Rocco and his Brothers (Visconti) 1960
BFI Blu Ray & Ultra HD
The rupture of the family is a persistent theme in Visconti’s films. It has been called disintegration but that sounds a bit too final for me, especially in relation to Rocco and his Brothers. Like The Leopard, The Dammed and Susana there is a decline and tragedy of a social unit’s identity; its anguished sense of class struggle and loss of power, usually from an aristocratic or working class perspective. In Rocco and his Brothers migrants from the south of Italy settle in the north where integration proves to be an uneasy mixed blessing. The benefits of the South’s rising materialism are unable to suppress the family’s anger, frustration and resentment over their earlier Northern experience of social acceptance, poor education and poverty. Visconti’s epic slow-burner of a film allows the hurts, inflicted in rural Lucania, to fester until they explode in industrial Milan.
After the death of their father, the Parondi family leaves to travel to the north. The widowed mother Rosaria and her four sons Rocco, Simone, Ciro and Luca are hoping to stay with the fifth son Vincenzo but the family of Vincenzo’s fiancée, Ginetta (Claudia Cardinale impressive in a minor role) reject them and they’re forced to squat in the basement of a run down estate. A neighbour informs them that this is the first step for claiming social housing as once evicted the authorities then have to house them.
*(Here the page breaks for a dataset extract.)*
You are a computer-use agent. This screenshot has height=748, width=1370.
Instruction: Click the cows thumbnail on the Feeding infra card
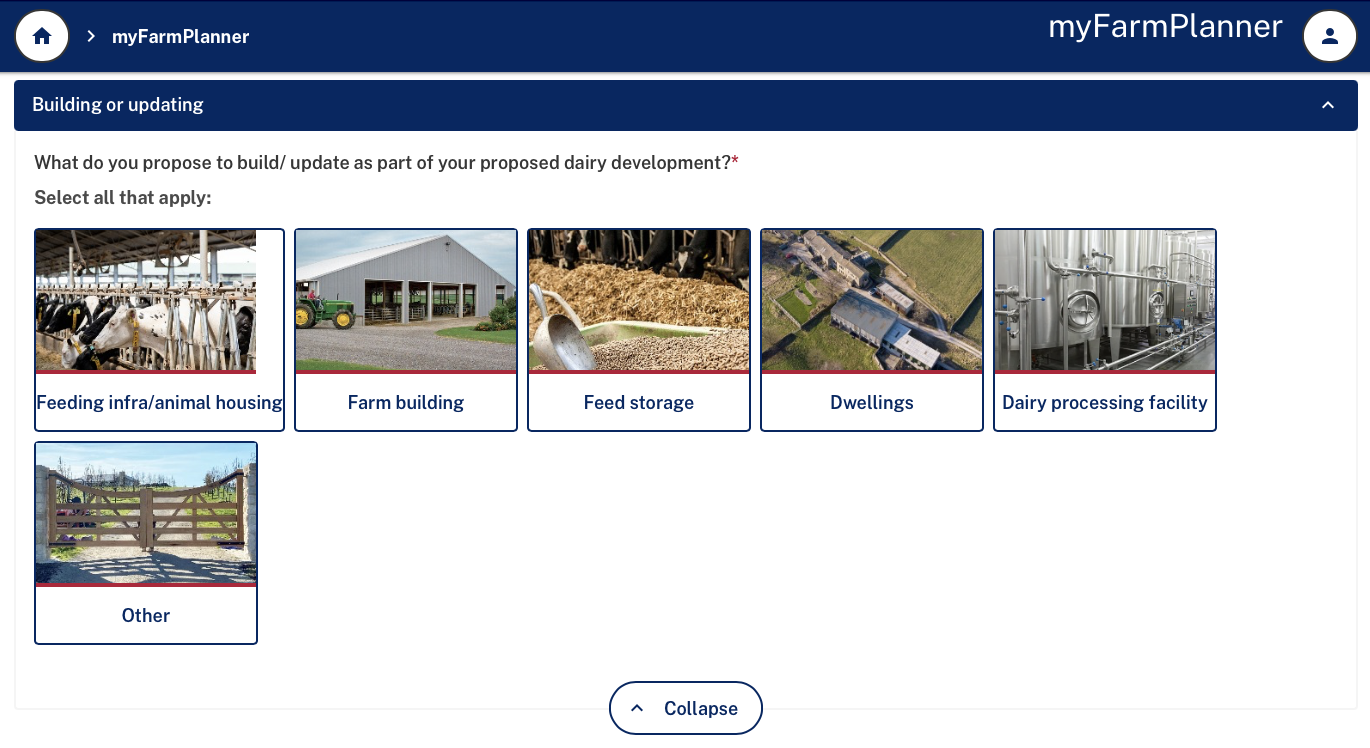coord(145,300)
Although emotionally restrained by the tough maternal Rosaria, the three adult brothers drift from her influence. Simone becomes an effective if stolid boxer; Rocco an incompetent delivery man for a laundry / dry cleaners and Ciro secures work on the car production line of the Alfa Romeo factory. The relationship of Rocco, Simone and Nadia, a prostitute they are both sexually involved with, becomes the film’s fore-grounded story. The consequences of this entanglement prove fraught with jealousy, sacrifice and shattered love.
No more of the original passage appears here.